The causes of this phenomenon include sleep disorders, circadian rhythm abnormalities (eg night work), exposure to toxic substances (pesticides, industrial chemicals etc.), some forms of thyroiditis (subacute or post-partum), antithyroid drugs or inhibiting TSH secretion (glucocorticoids, dopamine, etc.), major surgery, severe trauma, infections and malnutrition.

Treatment

The therapy of subclinical hypothyroidism involves the administration of thyroid hormone drugs (replacement therapy with L-thyroxine, L-T4; eg levothyroxine), initially at low doses. The purpose of treatment is to restore a condition of euthyroidism.

However, before adhering to a possible replacement therapy with L-thyroxine, the doctor should monitor the dysfunction in a short period of time (indicatively for 3-6 months) and confirm the increase in TSH (it could depend on a transient abnormality) ).

If L-thyroxine is not taken (due to lack of adherence to the therapeutic protocol by the patient) or is not sufficient, a condition of hypothyroidism is created. For this reason, while taking the drug, the patient with subclinical hypothyroidism must undergo regular follow-up to check the effects of the treatment.

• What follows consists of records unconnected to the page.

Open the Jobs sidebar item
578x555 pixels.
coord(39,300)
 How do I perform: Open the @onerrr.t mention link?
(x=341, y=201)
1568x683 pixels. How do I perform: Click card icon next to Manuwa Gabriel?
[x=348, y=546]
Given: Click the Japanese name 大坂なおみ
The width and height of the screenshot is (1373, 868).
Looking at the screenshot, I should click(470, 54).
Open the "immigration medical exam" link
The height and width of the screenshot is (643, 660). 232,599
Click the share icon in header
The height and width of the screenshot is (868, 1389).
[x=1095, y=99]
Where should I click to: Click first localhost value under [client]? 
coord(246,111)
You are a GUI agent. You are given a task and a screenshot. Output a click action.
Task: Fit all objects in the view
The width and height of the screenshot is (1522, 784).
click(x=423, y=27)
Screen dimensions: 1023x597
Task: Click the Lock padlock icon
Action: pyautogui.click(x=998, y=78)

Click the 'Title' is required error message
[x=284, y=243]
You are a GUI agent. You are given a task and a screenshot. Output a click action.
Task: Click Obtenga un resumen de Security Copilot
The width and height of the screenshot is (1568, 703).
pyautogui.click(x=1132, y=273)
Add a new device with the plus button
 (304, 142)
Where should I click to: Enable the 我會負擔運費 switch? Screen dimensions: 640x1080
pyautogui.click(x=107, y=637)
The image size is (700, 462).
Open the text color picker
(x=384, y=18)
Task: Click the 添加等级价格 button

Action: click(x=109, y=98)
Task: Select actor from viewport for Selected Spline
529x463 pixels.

Subclinical hypothyroidism: scheme for monitoring

  • After the first finding of elevated TSH and normal thyroid hormones, carry out the dosage of TSH, FT4 and anti-Thyroperpidash antibodies (Ab anti-TPO) in the blood after 2-3 months.
    • If TSH does not normally perform further tests;
    • If TSH is high (ie subclinical hypothyroidism is persistent):
      • Perform an ultrasound examination of the thyroid gland;
      • Evaluate thyroid function (TSH and FT4) every 6 months; after 2 years, this check can become annual.

In general, thyroid function should be evaluated in pregnant women, in those who develop symptoms of hypothyroidism or in other blood tests.

Treatment of subclinical hypothyroidism: yes or no?

Even today, the treatment or not of subclinical hypothyroidism is the subject of controversy in the various guidelines.

In general, thyroid hormone replacement therapy begins when TSH values ​​are above 10 µU / ml . With regard to concentrations below 10 µU / ml we tend to exploit, instead, the greater stimulation of TSH on the thyroid gland, so that this still ensures a normal production of thyroid hormones. Therapy can be started for TSH values ​​between 4 and 10 µU / ml in the case of chronic autoimmune thyroiditis or nodular thyroid disease.

The only condition in which the treatment of subclinical hypothyroidism is always indicated in adults is pregnancy, to avoid the effects of dysfunction on gestation and fetal development. The beginning of therapy can be considered by the doctor in the presence of clinical symptoms or in case of coexistent hyperlipidemia and heart failure.

Prevention

Unfortunately, there is no prevention for subclinical hypothyroidism.

The best strategy to avoid the consequences associated with the loss of thyroid gland function is to diagnose the condition as soon as possible.

Measurement of serum TSH and free T4 at regular intervals (indicatively, every 6-12 months) allows to evaluate the progression of the clinical picture (if not in treatment) or to regulate the dosage of L-thyroxine to restore a condition of euthyroidism.

The follow up also allows monitoring of the possible evolution of subclinical hypothyroidism in the established form.